§ **Work order 1**
List every matter the court opinion says is before the Court.
§ **Work order 2**
In the court opinion, rewrite the passage from "Plaintiff commenced this" to "the case jointly.", changing "jointly" to "together".
§ **Work order 3**
Continue the court opinion on this discrimination case from where it stops.
(Text provided begins)
The opinion of the court was delivered by: DENNY CHIN
Before the Court in this employment discrimination case are (1) White & Case's motion for leave to withdraw as counsel for defendant Ozer Ozman, (2) the parties' cross-motions in limine to exclude certain evidence from trial, and (3) plaintiff's application with respect to the use of Ozman's default at the trial of plaintiff's claims against defendant T.C. Ziraat Bankasi (the "Bank").
Plaintiff Antonio Marfia is a 52-year old man of Italian descent. He was employed by the Bank at its New York Branch from January 1984 until May 1987, when he was discharged. From September 1985 until his discharge, he worked under the direct supervision of Ozman, a Turkish national who was then stationed in New York as the General Manager of the New York Branch. As General Manager, Ozman was "authorized and empowered in the name and on behalf of the Bank to execute, authorize, and conduct all business matters related to the operations of the New York Branch." (Corrected Consent Pretrial Order, p. A-2). Plaintiff alleges that during his tenure at the Bank, Ozman made a number of statements to him that demonstrated a bias against Italians in particular and "non-traditional Americans" in general.
Plaintiff commenced this action in May 1988, complaining that the Bank and Ozman had discriminated against him because of his age and national origin. The Bank and Ozman, both represented by White & Case, submitted one answer and proceeded to defend the case jointly.
(Text provided ends)
(Dataset entries begins)
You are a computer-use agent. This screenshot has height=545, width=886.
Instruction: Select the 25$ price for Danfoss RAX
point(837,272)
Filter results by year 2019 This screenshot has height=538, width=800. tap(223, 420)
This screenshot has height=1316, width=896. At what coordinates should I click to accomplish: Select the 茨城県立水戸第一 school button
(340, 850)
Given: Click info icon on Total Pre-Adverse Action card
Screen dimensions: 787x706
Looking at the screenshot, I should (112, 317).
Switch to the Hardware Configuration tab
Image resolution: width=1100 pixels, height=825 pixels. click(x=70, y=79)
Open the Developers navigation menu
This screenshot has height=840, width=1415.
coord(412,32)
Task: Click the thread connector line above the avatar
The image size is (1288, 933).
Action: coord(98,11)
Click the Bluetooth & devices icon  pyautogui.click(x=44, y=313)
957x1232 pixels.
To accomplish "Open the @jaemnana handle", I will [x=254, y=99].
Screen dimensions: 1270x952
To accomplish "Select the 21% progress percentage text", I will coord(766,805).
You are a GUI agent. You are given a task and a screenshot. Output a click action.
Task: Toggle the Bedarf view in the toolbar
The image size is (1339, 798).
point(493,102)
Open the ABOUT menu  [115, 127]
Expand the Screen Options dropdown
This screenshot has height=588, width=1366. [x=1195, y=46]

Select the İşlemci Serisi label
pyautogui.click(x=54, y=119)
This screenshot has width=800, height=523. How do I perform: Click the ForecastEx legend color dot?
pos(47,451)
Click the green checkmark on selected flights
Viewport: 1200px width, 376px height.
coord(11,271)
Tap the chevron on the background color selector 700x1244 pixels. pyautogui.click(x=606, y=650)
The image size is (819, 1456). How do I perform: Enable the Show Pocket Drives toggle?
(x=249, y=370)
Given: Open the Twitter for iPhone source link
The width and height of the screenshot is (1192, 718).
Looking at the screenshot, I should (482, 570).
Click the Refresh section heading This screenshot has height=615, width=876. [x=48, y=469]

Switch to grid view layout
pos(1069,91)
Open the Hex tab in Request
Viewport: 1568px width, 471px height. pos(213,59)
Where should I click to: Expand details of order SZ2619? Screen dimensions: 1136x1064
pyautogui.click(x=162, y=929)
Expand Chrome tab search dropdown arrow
(Dataset entries ends)
§ **Task response 1**
1. White & Case's motion for leave to withdraw as counsel for defendant Ozer Ozman
2. The parties' cross-motions in limine to exclude certain evidence from trial
3. Plaintiff's application with respect to the use of Ozman's default at the trial of plaintiff's claims against defendant T.C. Ziraat Bankasi (the "Bank")

§ **Task response 2**
Plaintiff commenced this action in May 1988, complaining that the Bank and Ozman had discriminated against him because of his age and national origin. The Bank and Ozman, both represented by White & Case, submitted one answer and proceeded to defend the case together.

§ **Task response 3**
Plaintiff noticed Ozman's deposition for January 13, 1989. Ozman, however, failed to appear, and defendants also failed to produce certain documents. The Bank contends that Ozman had heart surgery a few weeks before the date for which his deposition was scheduled, and that consequently he was too ill to appear. After plaintiff made a motion to compel, the Court (Duffy, J.) ordered defendants to produce certain documents and ordered Ozman to appear for deposition. Defendants' cross-motion for a protective order was denied, and the Court assessed attorneys' fees of $ 500.
Thereafter, Ozman started his deposition on June 5, 1989, but refused to complete it. Moreover, he apparently destroyed evidence. Plaintiff again moved for sanctions, against both defendants. Judge Duffy entered a default judgment in October 1989, which stated in part as follows:
ORDERED, ADJUDGED AND DECREED that defendant Ozer Ozman, individually and in his official capacity as general manager of the bank, has engaged in bad faith conduct. Accordingly, pursuant to Fed. R. Civ. P. 37(b)(2)(C), the court ORDERS that each and every allegation of plaintiff's complaint shall be deemed admitted by defendant Ozer Ozman individually and in his official capacity as general manager of T.C. Ziraat Bankasi, New York Branch, and that plaintiff shall have Judgment against defendant Ozer Ozman, individually, and in his official capacity as general manager of T.C. Ziraat Bankasi, New York Branch, on each and every cause of action in plaintiff's complaint for the relief demanded in the complaint together with interest, costs and reasonable attorney fees.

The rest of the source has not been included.